The function ei_gce defines the Kullback-Leibler function which minimises the distance between the distribution of probabilities P and the distribution Q. The distribution Q is based on prior information that we have of our variable of interest previous to the analysis. The function will set the optimization parameters and, using the "nlminb" function, an optimal solution is obtained. The function defines the independent variables in the two databases needed, which we call datahp with "n_hp" observations and datahs with "n_hs" observations; and the function of the variable of interest y. Then the weights of each observation for the two databases used are defined, if there are not weights available it will be 1 by default. The errors are calculated pondering the support vector of dimension var, 0, -var. This support vector can be specified by the user. The default support vector is based on variance. We recommend a wider interval with v(1,0,-1) as the maximum. The restrictions are defined in order to guarantee consistency. The minimization of Kullback_Leibler distance is solved with "nlminb" function with maximum number of iterations 1000 and with tolerance defined by the user. If the user did not define tolerance it will be 1e-10 by default. For additional details about the methodology see Fernández-Vazquez, et al. (2020)

Usage

ei_gce(fn, datahp, datahs, q, weights = NULL, v, tol, iter)

Arguments

fn

is the formula that represents the dependent variable in the optimization. In the context of this function, 'fn' is used to define the dependent variable to be optimized by the Kullback-Leibler divergence function. Note: If the dependent variable is categorical the sorting criterion for the columns, and therefore for J, is alphabetical order.

datahp

The data where the variable of interest y is available and also the independent variables. Note: The variables and weights used as independent variables must have the same name in 'datahp' and in 'datahs'

datahs

The data with the information of the independent variables as a disaggregated level. Note: The variables and weights used as independent variables must have the same name in 'datahp' and in 'datahs'. The variables in both databases need to match up in content.

q

The prior distribution Q

weights

A character string specifying the column name to be used as weights in both datahp and datahs datasets. If weights is provided and exists in both datasets, each dataset's weights will be normalized by the sum of the weights in that dataset. If weights is NULL or the specified column does not exist in both datasets, equal weights are applied across all observations.

v

The support vector

tol

The tolerance to be applied in the optimization function.
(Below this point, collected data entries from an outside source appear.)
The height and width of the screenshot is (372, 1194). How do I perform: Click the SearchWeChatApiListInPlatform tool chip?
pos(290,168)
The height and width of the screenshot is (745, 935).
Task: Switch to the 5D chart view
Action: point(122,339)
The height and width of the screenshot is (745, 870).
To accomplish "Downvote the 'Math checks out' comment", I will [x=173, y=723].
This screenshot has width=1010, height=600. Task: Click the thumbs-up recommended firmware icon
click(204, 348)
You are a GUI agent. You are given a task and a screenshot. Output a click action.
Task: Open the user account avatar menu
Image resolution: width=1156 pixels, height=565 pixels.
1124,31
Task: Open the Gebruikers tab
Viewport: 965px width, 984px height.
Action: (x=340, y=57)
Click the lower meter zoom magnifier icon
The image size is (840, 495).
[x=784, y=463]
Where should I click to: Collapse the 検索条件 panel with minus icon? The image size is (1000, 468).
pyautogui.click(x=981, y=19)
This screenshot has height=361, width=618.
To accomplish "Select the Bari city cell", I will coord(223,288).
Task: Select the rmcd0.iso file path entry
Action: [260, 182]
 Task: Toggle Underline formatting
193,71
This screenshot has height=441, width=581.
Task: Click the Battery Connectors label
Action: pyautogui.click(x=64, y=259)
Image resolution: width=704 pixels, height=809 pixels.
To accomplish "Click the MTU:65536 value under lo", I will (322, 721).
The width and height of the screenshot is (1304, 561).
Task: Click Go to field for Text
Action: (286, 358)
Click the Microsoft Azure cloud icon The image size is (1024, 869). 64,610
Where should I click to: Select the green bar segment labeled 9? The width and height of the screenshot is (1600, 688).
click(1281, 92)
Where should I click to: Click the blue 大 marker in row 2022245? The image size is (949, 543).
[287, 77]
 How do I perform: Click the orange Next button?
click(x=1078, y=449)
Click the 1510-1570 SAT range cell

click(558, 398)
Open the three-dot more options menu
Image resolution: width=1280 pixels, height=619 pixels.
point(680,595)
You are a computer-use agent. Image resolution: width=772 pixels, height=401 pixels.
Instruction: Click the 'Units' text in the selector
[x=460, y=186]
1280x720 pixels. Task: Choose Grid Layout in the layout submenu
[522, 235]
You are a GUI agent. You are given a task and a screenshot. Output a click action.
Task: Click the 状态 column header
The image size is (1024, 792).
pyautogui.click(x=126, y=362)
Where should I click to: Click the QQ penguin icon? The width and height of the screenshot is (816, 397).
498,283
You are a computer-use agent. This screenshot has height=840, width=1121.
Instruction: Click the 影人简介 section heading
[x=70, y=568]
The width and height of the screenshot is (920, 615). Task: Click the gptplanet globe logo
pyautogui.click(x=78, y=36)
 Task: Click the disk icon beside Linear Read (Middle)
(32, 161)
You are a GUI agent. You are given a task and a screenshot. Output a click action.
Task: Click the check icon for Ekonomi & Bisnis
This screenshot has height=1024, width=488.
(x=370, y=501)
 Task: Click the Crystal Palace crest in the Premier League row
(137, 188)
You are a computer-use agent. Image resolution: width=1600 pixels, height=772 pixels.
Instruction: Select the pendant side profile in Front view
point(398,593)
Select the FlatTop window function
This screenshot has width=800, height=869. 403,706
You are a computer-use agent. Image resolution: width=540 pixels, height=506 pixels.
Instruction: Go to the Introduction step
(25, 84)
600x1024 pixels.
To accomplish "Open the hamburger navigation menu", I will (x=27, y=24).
If the tolerance is not specified, the default tolerance has been set in 1e-10

iter

The maximum number of iterations allowed for the optimization algorithm to run Increasing the number of iterations may improve the likelihood of finding an optimal solution, but can also increases computation time.If the maximum number of iterations is not specified, it will default to 1000

Details

To solve the optimization upper and lower bounds for p and w are settled, specifically, p and w must be above 0 and lower than 1. In addition, the initial values of p are settled as the defined prior and the errors (w) as 1/L.

Value

The function will provide you a dataframe called table with the next information:

  • probabilities Probabilities for each individual to each possibility j of the variable of interest y.

  • error dual Errors calculated to the j possibilities of y.

  • predictions The prediction for each individual is calculated as the sum of the probability plus the error. The function provides information about the optimization process as:

  • divergenceklThe Kullback-Leibler divergence value resulting from the optimization.

  • iterations Indicates the times the objective function and the gradient has been evaluated during the optimization process,if any.

  • message Indicates the message if it has been generated in the process of optimization.

  • tol Indicates the tolerance of the optimization process.

  • v Indicates the support vector used in the function. The function provides a dataframe containing the information about lambda:

  • lambda The estimated lambda values. It is provided an object with the restrictions checked which should be zero.

  • check restrictions Being g1 the restriction related to the unit probability constraint, g2 to the error unit sum constraint, and g3 to the consistency restriction that implies that the difference between the cross moment in both datasets must be zero. The restriction g3 can be checked thoroughly with the objects by separate.

  • cross moments hp Cross moments in datahp.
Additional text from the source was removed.